Exercise requirements:
Please copy out the entries until you have copied the line that contains "Screen dimensions: 415x311", beginning with the first line.

= Beginning of Section =

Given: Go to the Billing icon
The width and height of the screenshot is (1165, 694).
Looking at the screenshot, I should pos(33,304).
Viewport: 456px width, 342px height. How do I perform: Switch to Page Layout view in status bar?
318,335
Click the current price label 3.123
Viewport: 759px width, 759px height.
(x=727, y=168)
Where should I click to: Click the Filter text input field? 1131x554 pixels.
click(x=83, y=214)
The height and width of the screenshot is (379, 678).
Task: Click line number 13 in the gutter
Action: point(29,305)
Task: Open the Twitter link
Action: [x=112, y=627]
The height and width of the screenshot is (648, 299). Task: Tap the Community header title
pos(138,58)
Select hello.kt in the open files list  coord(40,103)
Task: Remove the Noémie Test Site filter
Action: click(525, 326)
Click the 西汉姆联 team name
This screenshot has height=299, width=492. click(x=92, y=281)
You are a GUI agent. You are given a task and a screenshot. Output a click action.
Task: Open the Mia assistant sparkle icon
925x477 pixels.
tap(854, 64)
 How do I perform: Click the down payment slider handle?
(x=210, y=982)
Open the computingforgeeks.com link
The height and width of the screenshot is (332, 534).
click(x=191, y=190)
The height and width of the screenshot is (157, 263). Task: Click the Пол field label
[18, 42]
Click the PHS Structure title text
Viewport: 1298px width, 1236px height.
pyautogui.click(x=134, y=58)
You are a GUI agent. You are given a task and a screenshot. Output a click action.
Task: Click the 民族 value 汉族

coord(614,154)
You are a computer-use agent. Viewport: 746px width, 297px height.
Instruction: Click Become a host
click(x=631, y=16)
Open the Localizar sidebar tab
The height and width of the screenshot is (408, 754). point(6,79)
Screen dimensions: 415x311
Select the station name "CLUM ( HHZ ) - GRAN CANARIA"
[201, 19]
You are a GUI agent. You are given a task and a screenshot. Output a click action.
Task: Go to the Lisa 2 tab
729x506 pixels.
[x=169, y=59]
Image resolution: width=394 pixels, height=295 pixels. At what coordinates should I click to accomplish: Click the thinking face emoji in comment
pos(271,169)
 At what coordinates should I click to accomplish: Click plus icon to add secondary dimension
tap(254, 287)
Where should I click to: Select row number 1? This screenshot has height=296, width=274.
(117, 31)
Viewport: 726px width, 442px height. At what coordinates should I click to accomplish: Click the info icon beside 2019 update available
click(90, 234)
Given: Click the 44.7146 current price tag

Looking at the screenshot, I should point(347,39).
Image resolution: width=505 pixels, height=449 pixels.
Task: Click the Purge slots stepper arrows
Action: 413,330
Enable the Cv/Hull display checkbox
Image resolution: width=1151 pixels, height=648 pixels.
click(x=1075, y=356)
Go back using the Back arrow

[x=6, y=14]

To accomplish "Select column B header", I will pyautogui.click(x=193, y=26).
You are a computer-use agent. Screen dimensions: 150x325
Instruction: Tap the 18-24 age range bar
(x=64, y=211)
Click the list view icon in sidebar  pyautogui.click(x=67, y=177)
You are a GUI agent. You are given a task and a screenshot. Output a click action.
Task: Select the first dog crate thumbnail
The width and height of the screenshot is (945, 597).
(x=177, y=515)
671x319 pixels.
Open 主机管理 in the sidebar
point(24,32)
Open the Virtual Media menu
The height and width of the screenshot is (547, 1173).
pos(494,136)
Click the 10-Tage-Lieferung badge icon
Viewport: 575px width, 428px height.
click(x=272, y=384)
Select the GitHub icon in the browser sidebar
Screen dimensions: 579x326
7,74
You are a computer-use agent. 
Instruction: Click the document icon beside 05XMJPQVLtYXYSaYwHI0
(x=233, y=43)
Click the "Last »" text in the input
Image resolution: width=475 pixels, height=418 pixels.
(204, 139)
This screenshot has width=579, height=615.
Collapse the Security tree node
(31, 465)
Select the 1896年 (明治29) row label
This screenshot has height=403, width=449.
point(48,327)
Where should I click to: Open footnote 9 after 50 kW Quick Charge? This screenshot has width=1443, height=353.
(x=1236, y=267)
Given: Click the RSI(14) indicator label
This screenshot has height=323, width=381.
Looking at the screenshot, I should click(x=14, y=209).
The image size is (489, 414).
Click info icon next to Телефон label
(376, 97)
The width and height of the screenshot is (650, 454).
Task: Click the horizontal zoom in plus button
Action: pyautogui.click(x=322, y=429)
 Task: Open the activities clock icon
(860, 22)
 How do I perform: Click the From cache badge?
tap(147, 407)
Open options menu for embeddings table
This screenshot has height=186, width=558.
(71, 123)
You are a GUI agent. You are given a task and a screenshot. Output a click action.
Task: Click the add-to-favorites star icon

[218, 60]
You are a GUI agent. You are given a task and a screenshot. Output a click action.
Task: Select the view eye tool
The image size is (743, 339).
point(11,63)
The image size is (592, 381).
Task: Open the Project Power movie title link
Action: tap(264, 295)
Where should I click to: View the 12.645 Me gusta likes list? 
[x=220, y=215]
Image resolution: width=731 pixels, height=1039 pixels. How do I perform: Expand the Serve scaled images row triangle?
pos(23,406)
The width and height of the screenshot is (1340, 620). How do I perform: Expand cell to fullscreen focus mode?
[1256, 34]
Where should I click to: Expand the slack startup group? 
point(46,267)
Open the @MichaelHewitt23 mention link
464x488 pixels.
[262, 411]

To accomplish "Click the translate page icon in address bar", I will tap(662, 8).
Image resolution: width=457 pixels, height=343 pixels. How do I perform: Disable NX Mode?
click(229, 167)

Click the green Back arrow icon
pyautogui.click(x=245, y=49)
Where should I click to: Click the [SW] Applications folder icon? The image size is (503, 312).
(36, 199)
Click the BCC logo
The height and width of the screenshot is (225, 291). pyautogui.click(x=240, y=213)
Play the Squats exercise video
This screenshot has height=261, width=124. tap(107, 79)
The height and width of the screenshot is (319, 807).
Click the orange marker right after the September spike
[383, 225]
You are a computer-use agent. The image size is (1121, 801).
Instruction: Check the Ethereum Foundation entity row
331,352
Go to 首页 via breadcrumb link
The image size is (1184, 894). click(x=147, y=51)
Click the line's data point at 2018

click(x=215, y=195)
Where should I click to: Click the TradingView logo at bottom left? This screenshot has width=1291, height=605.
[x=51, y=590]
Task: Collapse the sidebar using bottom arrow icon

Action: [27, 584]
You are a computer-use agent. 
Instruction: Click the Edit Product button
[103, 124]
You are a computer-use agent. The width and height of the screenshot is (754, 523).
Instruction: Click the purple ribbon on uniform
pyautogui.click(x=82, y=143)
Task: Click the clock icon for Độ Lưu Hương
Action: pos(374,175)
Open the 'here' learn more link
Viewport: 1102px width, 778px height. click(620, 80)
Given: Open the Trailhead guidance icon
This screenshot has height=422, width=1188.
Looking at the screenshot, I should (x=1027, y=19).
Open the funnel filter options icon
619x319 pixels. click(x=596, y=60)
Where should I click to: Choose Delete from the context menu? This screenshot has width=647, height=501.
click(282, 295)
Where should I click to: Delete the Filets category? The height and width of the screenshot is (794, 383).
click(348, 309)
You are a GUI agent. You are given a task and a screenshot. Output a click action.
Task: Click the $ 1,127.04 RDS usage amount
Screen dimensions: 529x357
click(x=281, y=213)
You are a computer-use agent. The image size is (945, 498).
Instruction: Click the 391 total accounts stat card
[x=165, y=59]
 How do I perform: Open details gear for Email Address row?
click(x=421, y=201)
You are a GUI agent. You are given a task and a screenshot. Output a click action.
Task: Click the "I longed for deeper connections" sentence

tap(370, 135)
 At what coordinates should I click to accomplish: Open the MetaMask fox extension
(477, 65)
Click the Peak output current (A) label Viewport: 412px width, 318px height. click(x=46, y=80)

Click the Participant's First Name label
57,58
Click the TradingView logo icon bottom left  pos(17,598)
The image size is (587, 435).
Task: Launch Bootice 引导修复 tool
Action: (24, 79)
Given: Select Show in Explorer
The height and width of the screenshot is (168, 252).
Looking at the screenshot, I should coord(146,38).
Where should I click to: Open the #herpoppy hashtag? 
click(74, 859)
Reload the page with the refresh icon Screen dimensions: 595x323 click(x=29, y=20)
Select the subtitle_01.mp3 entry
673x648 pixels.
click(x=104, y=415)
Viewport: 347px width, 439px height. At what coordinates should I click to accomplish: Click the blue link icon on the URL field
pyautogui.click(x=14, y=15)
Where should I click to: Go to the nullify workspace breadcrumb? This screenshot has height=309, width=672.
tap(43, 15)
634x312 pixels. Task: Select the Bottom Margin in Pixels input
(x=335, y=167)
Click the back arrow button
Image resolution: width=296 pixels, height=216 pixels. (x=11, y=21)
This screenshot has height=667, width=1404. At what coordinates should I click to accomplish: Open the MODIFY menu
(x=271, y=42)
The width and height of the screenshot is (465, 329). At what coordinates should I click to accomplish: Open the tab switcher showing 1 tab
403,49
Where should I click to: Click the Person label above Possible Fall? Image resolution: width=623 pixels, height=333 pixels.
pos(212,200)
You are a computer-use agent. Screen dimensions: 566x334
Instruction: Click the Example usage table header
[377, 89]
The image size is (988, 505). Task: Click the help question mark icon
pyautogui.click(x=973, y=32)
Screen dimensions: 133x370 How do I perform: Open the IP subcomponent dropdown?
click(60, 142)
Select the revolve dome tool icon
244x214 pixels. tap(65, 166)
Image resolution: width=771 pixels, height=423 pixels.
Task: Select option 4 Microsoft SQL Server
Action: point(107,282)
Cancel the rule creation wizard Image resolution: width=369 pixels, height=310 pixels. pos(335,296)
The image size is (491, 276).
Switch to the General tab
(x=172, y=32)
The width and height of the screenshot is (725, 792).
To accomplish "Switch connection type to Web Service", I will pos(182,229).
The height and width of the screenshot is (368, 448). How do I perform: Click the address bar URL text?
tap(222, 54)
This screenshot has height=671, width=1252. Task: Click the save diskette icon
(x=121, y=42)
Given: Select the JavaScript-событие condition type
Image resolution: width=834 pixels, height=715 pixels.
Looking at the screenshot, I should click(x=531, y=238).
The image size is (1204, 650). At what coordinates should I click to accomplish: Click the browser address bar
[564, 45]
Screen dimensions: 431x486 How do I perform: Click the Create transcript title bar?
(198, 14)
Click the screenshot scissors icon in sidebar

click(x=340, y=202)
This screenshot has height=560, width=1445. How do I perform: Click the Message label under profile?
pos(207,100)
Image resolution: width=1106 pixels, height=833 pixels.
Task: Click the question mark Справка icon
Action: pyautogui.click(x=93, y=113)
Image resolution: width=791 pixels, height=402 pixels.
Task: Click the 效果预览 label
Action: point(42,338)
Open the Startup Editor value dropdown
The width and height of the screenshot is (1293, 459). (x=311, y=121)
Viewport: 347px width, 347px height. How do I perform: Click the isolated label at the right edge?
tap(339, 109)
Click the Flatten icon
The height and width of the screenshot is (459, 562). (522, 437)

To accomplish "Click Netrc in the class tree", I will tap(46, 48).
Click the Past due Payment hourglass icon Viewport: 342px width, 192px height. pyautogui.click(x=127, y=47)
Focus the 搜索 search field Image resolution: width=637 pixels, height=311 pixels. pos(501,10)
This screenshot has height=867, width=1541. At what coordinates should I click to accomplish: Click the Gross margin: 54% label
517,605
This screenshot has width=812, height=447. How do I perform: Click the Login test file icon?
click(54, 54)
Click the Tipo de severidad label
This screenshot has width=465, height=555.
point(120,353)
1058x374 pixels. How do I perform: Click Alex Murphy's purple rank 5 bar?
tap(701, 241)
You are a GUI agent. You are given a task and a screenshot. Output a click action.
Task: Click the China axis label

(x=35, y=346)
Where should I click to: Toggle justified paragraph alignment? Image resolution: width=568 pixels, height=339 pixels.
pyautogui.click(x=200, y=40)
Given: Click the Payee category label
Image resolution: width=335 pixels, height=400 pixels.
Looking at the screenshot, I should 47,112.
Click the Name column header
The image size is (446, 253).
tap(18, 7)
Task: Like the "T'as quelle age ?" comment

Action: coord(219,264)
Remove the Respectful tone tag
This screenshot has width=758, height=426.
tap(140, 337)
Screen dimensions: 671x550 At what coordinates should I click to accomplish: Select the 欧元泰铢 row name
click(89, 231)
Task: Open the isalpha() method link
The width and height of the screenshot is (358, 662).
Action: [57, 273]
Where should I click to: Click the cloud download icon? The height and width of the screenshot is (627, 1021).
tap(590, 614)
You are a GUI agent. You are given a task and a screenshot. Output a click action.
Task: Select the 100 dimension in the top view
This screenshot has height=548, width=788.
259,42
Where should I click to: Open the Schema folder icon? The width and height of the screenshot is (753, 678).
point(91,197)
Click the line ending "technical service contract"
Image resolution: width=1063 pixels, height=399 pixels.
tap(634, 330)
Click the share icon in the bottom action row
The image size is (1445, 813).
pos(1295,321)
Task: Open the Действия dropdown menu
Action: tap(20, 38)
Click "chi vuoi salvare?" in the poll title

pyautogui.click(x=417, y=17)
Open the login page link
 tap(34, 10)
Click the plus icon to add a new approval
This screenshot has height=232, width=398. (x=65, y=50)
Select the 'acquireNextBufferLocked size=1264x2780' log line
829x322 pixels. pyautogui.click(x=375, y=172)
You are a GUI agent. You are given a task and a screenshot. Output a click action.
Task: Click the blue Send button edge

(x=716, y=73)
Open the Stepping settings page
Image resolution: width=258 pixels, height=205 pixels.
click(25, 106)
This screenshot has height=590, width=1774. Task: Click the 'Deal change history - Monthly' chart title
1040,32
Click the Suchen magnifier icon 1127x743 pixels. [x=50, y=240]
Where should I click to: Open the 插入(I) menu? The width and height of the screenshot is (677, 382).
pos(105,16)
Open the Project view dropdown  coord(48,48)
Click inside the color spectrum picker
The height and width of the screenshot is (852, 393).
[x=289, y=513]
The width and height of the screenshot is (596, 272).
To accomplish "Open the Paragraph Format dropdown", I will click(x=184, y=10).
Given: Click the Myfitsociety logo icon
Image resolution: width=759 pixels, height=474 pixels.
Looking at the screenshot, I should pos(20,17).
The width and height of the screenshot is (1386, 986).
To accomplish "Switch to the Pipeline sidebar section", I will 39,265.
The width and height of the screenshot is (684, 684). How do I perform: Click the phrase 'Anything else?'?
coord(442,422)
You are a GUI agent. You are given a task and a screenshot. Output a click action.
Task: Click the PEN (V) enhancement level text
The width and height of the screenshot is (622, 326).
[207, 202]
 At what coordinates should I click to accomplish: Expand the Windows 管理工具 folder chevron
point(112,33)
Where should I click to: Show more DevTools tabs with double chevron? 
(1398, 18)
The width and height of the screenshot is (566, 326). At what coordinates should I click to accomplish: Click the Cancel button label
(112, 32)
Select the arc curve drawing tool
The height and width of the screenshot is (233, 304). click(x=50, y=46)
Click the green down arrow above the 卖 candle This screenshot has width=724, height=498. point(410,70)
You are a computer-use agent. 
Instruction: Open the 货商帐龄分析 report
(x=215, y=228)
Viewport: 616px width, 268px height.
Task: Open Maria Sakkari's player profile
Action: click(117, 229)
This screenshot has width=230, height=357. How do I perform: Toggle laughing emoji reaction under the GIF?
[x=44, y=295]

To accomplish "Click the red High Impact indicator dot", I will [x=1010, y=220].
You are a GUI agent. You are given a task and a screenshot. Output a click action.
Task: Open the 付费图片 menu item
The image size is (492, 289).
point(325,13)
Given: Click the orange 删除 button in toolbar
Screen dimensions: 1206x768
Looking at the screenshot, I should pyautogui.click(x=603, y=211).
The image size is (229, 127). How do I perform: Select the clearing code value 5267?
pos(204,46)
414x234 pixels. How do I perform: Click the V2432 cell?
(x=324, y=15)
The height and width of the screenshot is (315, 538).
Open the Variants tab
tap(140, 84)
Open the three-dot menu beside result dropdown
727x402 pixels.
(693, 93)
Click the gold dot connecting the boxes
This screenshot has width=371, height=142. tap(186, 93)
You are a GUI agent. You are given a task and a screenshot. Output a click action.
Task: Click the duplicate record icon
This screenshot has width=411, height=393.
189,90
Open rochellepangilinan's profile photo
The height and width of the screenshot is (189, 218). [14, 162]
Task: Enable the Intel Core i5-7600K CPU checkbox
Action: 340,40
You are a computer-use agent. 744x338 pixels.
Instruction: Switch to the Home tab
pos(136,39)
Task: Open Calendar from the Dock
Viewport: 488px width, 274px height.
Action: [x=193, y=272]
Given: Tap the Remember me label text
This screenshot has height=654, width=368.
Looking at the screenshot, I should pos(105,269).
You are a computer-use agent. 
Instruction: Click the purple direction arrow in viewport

= End of Section =

Answer box:
Given: Go to the Billing icon
The width and height of the screenshot is (1165, 694).
Looking at the screenshot, I should pos(33,304).
Viewport: 456px width, 342px height. How do I perform: Switch to Page Layout view in status bar?
318,335
Click the current price label 3.123
Viewport: 759px width, 759px height.
(x=727, y=168)
Where should I click to: Click the Filter text input field? 1131x554 pixels.
click(x=83, y=214)
The height and width of the screenshot is (379, 678).
Task: Click line number 13 in the gutter
Action: point(29,305)
Task: Open the Twitter link
Action: [x=112, y=627]
The height and width of the screenshot is (648, 299). Task: Tap the Community header title
pos(138,58)
Select hello.kt in the open files list  coord(40,103)
Task: Remove the Noémie Test Site filter
Action: click(525, 326)
Click the 西汉姆联 team name
This screenshot has height=299, width=492. click(x=92, y=281)
You are a GUI agent. You are given a task and a screenshot. Output a click action.
Task: Open the Mia assistant sparkle icon
925x477 pixels.
tap(854, 64)
 How do I perform: Click the down payment slider handle?
(x=210, y=982)
Open the computingforgeeks.com link
The height and width of the screenshot is (332, 534).
click(x=191, y=190)
The height and width of the screenshot is (157, 263). Task: Click the Пол field label
[18, 42]
Click the PHS Structure title text
Viewport: 1298px width, 1236px height.
pyautogui.click(x=134, y=58)
You are a GUI agent. You are given a task and a screenshot. Output a click action.
Task: Click the 民族 value 汉族

coord(614,154)
You are a computer-use agent. Viewport: 746px width, 297px height.
Instruction: Click Become a host
click(x=631, y=16)
Open the Localizar sidebar tab
The height and width of the screenshot is (408, 754). point(6,79)
Screen dimensions: 415x311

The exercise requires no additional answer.